• [YOUR ASSIGNMENT]:
When you reach the line in the data below that contains "Click the Amazon logo icon", please start repeating lines exactly, and stop after the line that contains "You are a computer-use agent. The image size is (1607, 1169).", repeating nothing else.

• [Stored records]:
=== Begin Enclosure ===
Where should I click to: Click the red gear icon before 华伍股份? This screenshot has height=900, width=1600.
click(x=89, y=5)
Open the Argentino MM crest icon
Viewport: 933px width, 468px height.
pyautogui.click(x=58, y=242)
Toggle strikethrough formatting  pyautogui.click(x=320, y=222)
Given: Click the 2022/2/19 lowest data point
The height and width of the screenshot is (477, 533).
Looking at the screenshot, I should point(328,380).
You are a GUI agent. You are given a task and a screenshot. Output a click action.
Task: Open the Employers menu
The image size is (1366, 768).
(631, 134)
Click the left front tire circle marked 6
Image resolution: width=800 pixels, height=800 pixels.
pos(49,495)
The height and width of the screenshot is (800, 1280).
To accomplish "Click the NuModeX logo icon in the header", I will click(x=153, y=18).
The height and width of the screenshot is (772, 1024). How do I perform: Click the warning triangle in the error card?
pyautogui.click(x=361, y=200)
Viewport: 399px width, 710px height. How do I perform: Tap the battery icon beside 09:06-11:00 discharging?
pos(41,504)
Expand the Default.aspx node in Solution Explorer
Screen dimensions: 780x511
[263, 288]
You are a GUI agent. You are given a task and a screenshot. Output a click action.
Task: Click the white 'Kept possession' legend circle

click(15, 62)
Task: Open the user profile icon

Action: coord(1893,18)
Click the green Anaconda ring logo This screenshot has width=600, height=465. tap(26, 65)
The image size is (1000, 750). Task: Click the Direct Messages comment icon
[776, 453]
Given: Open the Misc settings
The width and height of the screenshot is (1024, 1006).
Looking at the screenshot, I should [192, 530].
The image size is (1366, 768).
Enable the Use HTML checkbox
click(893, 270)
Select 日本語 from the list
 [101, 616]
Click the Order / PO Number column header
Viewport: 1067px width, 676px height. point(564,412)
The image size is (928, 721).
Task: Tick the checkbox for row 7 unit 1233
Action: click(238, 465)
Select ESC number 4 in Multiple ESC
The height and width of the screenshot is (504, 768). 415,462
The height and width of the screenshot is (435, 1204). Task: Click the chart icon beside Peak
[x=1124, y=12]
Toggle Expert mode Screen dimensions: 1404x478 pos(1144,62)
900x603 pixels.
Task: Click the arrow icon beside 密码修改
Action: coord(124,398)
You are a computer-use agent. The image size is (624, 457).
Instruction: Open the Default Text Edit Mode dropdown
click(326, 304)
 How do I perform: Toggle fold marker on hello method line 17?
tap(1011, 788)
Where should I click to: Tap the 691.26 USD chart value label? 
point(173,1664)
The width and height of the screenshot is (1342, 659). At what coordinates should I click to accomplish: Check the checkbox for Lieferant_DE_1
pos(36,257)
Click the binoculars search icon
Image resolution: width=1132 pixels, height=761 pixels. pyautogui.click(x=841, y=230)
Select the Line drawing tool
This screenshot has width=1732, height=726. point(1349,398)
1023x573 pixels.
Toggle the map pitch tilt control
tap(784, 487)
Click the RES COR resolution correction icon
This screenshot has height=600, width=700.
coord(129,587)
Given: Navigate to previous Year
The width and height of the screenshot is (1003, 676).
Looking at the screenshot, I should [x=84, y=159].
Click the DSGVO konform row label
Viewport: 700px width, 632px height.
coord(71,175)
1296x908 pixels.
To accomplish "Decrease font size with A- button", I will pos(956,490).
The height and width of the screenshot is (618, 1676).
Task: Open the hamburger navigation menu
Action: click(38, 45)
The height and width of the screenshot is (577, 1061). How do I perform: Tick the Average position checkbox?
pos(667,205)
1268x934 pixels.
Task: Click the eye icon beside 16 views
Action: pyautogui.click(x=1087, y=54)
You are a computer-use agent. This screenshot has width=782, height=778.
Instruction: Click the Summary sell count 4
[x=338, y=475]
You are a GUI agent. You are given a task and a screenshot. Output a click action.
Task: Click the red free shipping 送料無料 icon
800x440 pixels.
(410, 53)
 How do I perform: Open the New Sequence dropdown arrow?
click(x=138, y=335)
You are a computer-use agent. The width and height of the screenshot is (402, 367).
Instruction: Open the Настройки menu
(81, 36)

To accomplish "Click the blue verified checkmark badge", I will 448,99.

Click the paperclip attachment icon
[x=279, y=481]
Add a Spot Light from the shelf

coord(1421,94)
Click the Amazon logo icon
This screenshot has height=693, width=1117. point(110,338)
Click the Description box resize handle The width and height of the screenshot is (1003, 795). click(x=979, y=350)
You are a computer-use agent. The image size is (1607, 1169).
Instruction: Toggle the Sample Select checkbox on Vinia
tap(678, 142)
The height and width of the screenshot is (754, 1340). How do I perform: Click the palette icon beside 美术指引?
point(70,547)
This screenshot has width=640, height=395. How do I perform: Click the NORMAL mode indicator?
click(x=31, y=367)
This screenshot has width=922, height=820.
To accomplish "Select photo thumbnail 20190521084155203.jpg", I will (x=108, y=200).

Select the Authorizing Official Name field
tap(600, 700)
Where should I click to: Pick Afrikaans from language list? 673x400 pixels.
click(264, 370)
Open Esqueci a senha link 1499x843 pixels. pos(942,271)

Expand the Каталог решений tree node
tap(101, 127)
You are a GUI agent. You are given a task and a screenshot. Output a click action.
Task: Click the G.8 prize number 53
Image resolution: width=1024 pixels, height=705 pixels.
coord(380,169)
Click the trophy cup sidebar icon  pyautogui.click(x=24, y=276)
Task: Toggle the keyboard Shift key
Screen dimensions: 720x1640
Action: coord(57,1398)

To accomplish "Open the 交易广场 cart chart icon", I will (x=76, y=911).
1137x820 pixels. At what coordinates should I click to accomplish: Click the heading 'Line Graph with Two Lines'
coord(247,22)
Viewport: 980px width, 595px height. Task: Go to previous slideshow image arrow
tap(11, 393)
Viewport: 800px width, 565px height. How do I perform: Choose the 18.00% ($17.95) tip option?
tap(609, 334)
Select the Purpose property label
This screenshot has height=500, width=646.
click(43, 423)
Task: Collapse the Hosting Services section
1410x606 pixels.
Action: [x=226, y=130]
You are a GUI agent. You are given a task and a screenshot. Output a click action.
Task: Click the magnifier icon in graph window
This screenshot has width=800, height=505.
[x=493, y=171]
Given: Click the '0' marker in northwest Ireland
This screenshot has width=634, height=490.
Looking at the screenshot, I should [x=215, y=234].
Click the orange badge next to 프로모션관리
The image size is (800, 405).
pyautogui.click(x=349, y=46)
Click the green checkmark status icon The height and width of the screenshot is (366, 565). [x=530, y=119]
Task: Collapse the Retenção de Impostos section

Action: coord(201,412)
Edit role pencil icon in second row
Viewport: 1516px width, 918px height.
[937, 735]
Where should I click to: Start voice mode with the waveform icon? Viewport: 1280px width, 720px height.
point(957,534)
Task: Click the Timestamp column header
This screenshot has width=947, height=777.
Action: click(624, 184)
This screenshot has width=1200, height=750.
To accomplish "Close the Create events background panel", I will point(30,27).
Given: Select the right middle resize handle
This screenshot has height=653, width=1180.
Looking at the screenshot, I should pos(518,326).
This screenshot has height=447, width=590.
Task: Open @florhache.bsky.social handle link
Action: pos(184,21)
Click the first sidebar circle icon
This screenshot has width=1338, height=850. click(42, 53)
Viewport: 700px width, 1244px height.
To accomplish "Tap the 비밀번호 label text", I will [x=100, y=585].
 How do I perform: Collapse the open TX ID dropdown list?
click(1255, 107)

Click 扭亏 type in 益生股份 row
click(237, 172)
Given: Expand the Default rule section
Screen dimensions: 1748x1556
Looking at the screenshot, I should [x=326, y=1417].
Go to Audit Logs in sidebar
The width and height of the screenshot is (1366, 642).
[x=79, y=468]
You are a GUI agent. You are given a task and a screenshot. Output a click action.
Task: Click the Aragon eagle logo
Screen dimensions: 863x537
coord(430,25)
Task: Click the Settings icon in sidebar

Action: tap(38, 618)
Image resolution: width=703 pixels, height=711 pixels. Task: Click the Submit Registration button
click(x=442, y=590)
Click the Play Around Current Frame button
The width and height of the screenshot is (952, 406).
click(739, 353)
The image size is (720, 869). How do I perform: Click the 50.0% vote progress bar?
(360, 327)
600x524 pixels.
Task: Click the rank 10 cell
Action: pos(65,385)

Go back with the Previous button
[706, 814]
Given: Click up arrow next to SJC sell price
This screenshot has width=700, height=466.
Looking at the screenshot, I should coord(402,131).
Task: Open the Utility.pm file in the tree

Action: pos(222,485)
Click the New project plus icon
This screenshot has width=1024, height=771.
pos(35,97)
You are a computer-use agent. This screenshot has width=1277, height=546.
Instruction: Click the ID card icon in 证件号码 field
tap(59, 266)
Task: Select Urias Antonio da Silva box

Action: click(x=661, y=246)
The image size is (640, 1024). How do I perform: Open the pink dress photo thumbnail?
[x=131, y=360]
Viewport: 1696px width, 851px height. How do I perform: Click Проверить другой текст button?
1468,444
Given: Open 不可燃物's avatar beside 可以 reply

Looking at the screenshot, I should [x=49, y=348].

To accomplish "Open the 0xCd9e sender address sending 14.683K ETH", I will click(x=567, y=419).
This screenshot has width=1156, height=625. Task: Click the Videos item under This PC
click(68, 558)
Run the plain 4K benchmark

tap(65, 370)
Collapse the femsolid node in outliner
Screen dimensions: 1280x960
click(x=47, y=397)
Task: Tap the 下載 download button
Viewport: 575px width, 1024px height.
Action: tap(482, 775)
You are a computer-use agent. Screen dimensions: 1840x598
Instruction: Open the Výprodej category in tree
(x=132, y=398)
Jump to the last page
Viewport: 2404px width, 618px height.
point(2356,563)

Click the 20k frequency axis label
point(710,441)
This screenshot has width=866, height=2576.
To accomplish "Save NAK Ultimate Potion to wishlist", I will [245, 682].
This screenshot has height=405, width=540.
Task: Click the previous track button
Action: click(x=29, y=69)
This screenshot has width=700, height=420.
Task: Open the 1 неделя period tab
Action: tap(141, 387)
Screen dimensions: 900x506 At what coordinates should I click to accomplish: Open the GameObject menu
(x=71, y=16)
=== End Enclosure ===
• [YOUR SOLUTION]:
Click the Amazon logo icon
This screenshot has height=693, width=1117. point(110,338)
Click the Description box resize handle The width and height of the screenshot is (1003, 795). click(x=979, y=350)
You are a computer-use agent. The image size is (1607, 1169).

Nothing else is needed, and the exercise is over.